Prepping bow staves is a fair amount of work made easier with the right tools and a little experience. The examples below have aged for about 6 years, 11 months in a dark, dry barn. These are nearly all hickory and therefore, are generally easy to split if the grain is respected. I use an old froe and hammer for most of my splitting and only resort to wedges or power tools in rare, generally green cases. As most of the staves that I cut personally are 6’6″ – 7′ long, this is the time when they are sawed to a rough length; generally 65 – 70″. They are left long initially to prevent any checking caused during the drying process to interfere with the bow.
These staves are massive and can often be made into two or three bows in the end. Two from the outer portion and one from the inner. This isn’t always true for some older hickories as the heartwood “sets” and becomes dark and brittle. This tree was large enough and fast growing so doesn’t seem to be a problem. It is difficult to tell from the photo above but this is an extremely large piece of wood. It was weighed a few days after felling at 79.5 lbs. It was weighed again, just prior to splitting at 48 lbs. That is nearly 30 lbs (5 gallons) of water that evaporated.
The above photo shows the froe in use, prying the two halves apart without much effort.
The staves can now be safely de-barked, a relatively easy task on hickory, but not so with Osage orange (below).

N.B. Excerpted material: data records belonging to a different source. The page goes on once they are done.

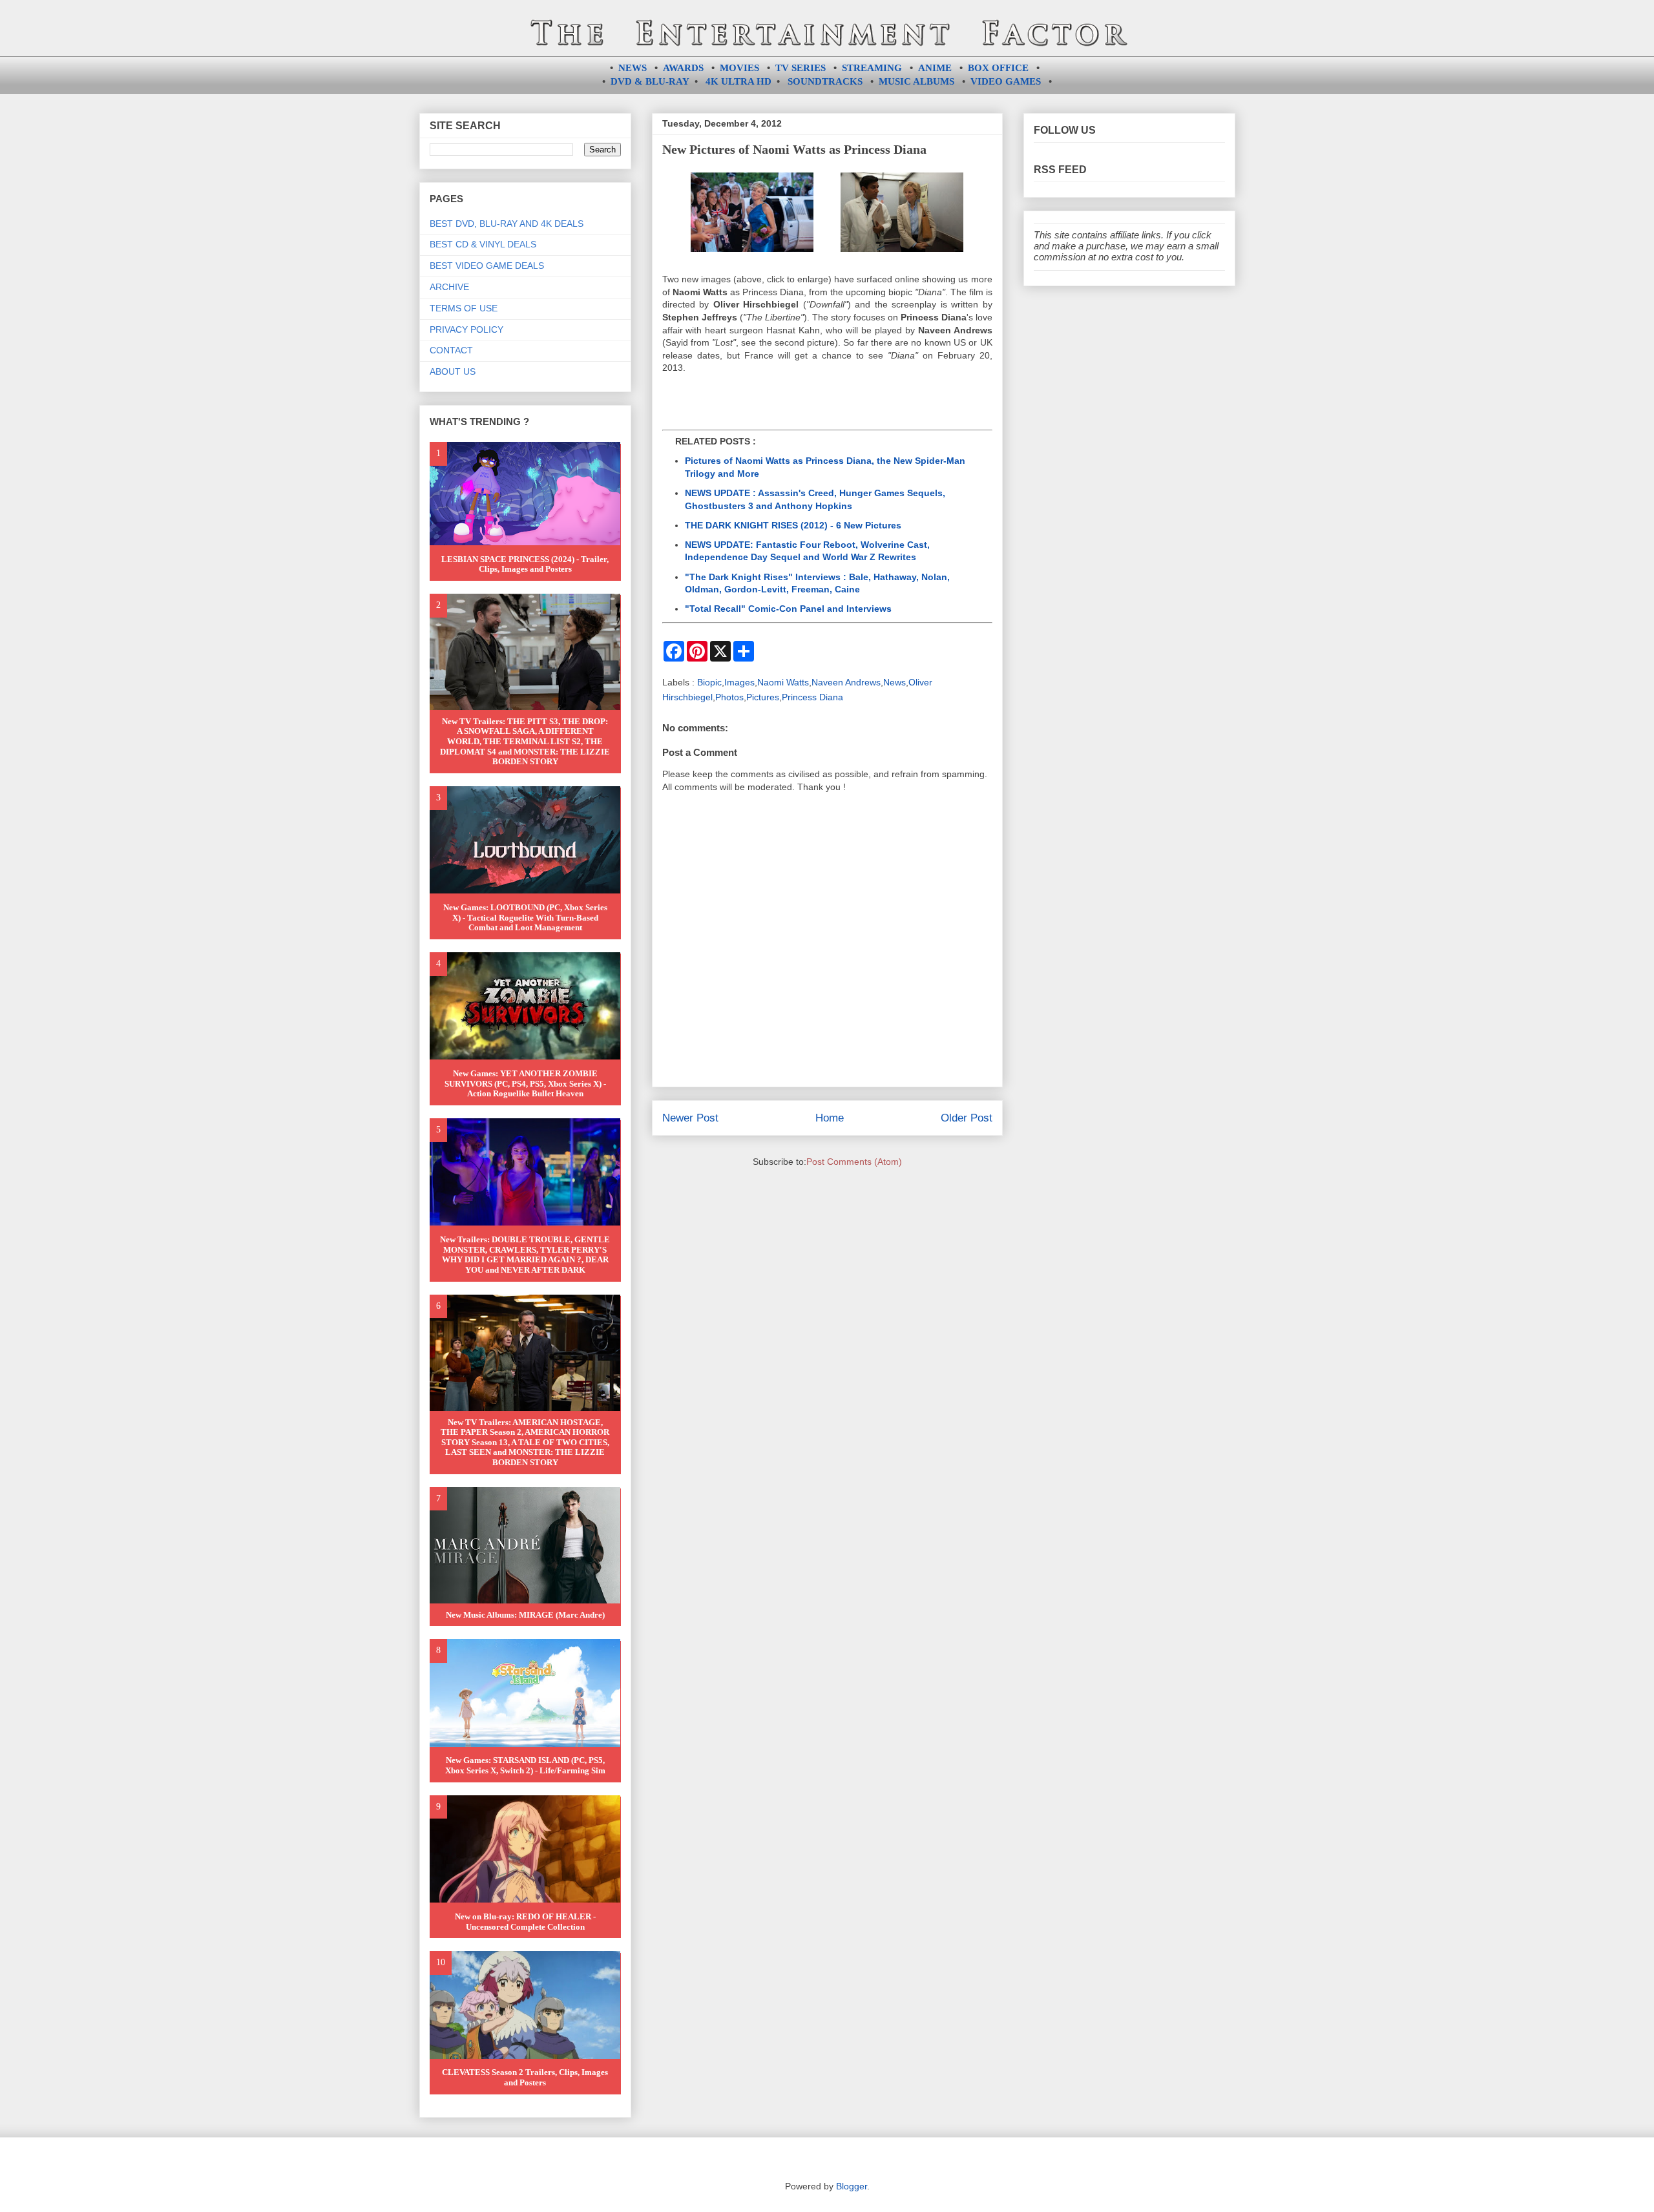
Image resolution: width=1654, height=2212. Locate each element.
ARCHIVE (449, 287)
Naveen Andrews (846, 682)
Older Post (966, 1118)
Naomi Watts (783, 682)
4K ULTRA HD (738, 81)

One of the troubles with Osage orange wood is the transitional new growth on the outer (back) of the stave, visible as the white rings. This wood is not useful for bow making and needs to be cleanly removed down to a single growth ring. In the case above, several old growth rings will be removed as well as they are inconsistent and pinch out on the right side of this stave. It is generally wise to choose one of the thicker rings to serve as the back as it is under a lot of tension during the draw.
This is about half the useful bow staves made yesterday with a “whole” stave on the right to show how they begin. This one weighed about 80 lbs green but only about 50 lbs dry. I’ll add more photos as they transform into useful bows.